PROBLEM DETAILS: Exact copy, pictures excluded: set down only the lines from the one with "The height and width of the screenshot is (813, 940)." through the end of the entries, keeping both end lines.

Stored data:
☆ ☆ ☆ ☆ ☆ ☆ ☆

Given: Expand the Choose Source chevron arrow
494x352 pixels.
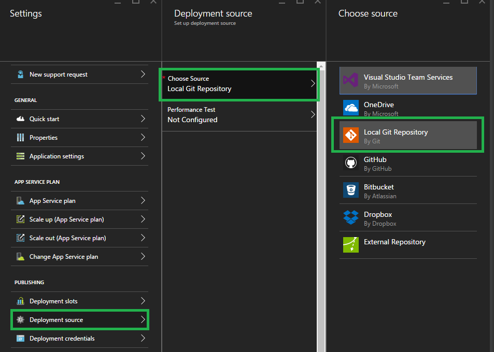Looking at the screenshot, I should [313, 83].
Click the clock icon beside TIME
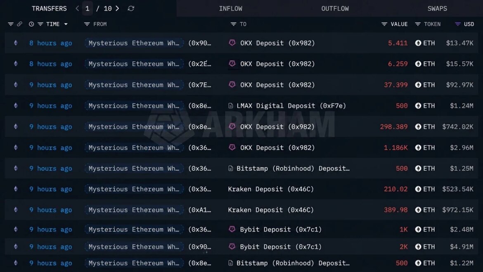 [x=31, y=24]
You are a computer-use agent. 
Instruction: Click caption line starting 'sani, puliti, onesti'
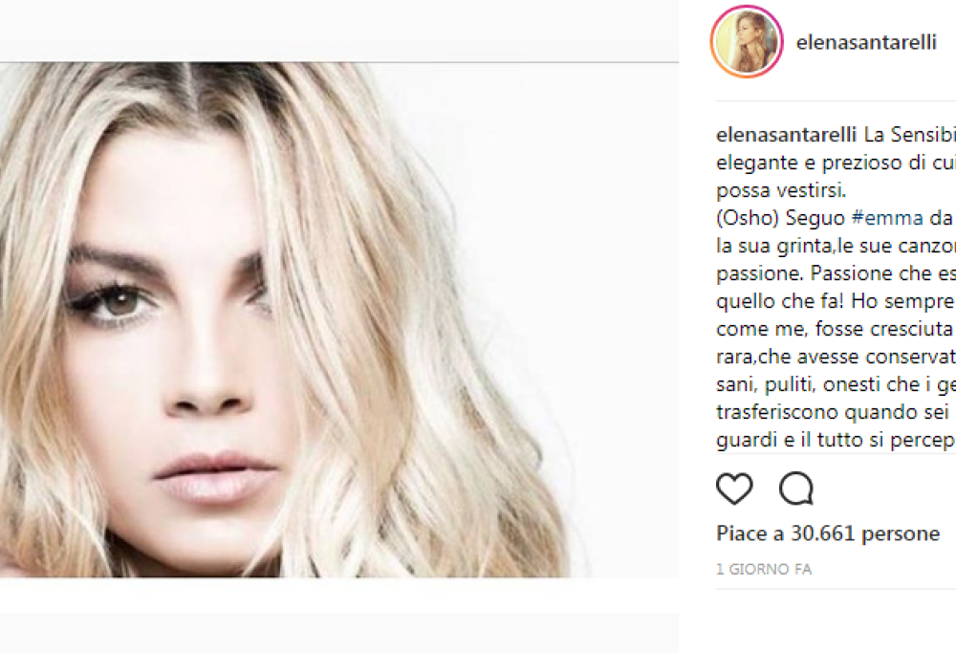(836, 384)
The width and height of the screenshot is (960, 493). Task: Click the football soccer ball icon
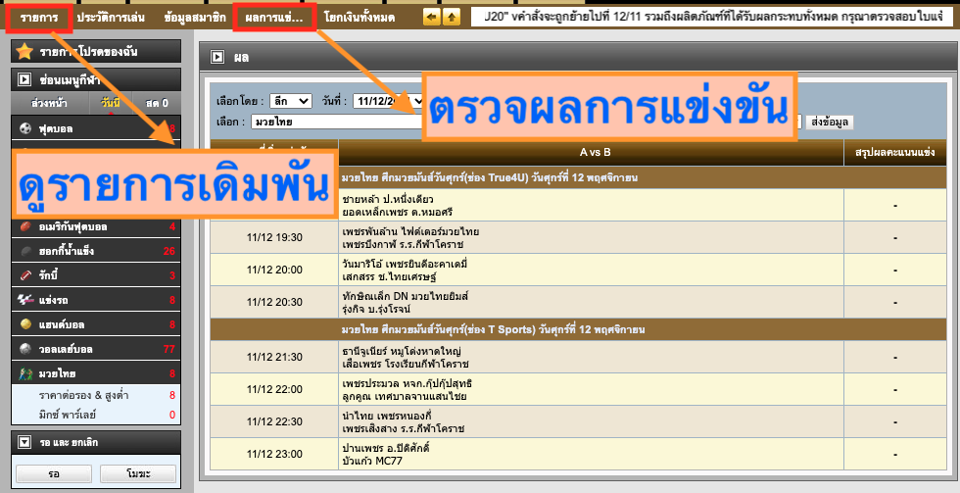tap(25, 128)
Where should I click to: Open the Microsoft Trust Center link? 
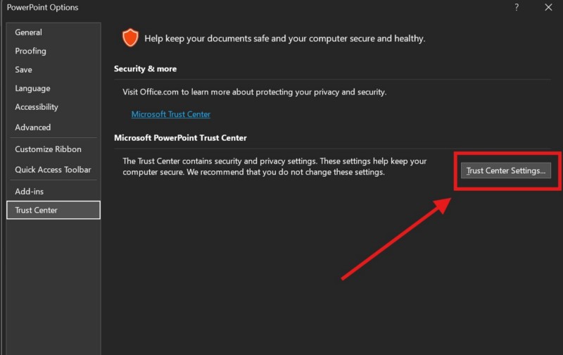171,114
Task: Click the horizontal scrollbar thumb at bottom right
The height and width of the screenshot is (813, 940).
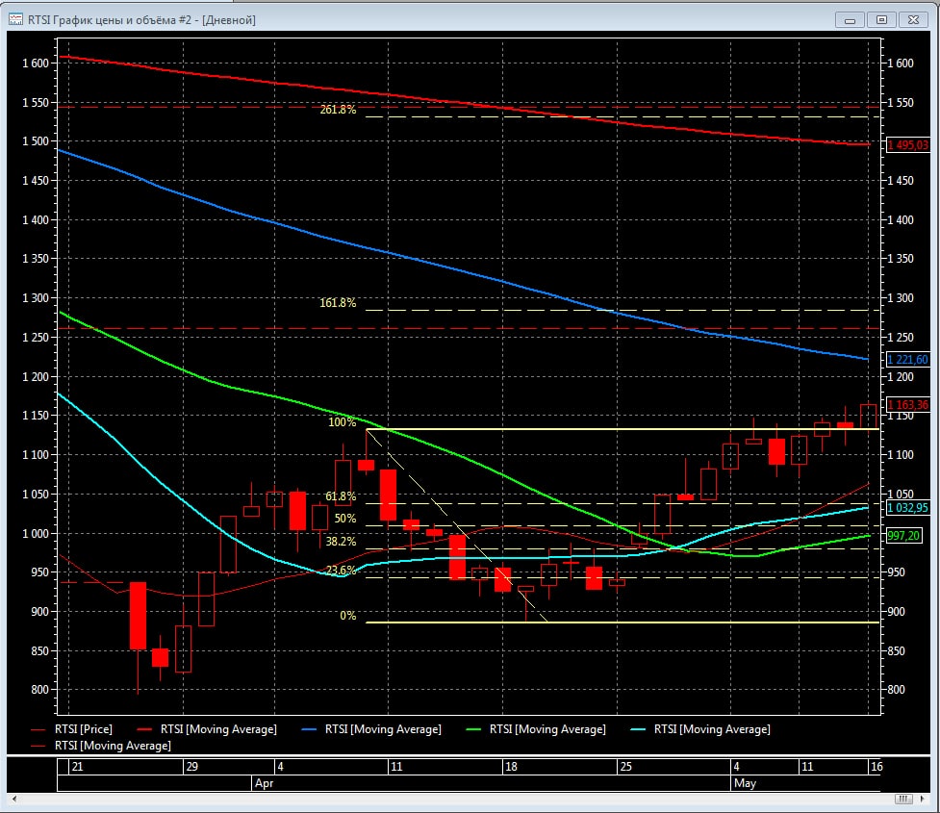Action: click(x=902, y=800)
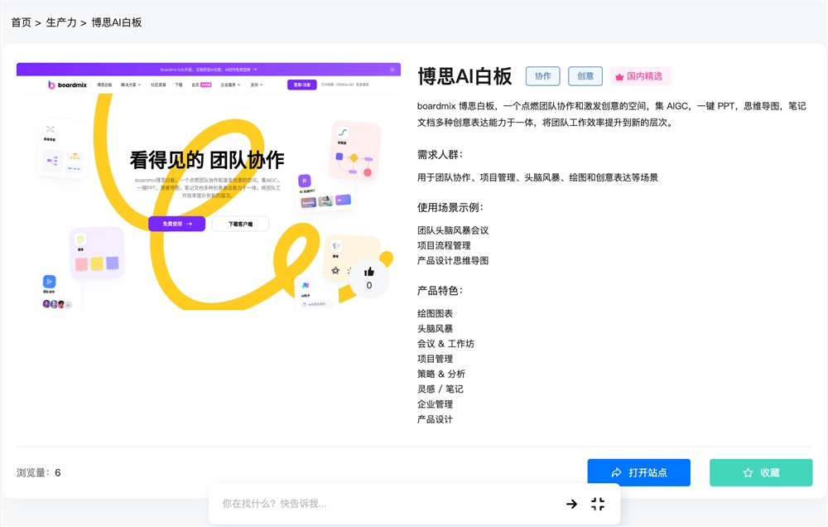Click the collapse icon beside the search bar
The height and width of the screenshot is (527, 828).
599,503
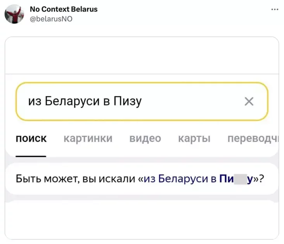Follow the suggested «из Беларуси в» query link

(x=180, y=179)
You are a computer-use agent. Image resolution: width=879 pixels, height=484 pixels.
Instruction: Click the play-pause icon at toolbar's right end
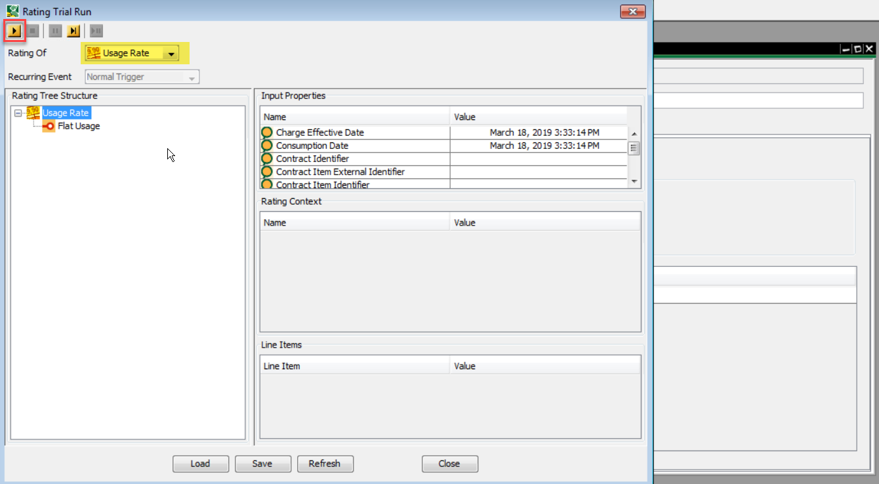[x=96, y=30]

☆ ☆ ☆ ☆ ☆ ☆ ☆

ANSWER BELOW:
The height and width of the screenshot is (813, 940).
Action: click(x=902, y=800)
Click the collapse icon beside the search bar
The height and width of the screenshot is (527, 828).
599,503
Follow the suggested «из Беларуси в» query link

(x=180, y=179)
You are a computer-use agent. Image resolution: width=879 pixels, height=484 pixels.
Instruction: Click the play-pause icon at toolbar's right end
[x=96, y=30]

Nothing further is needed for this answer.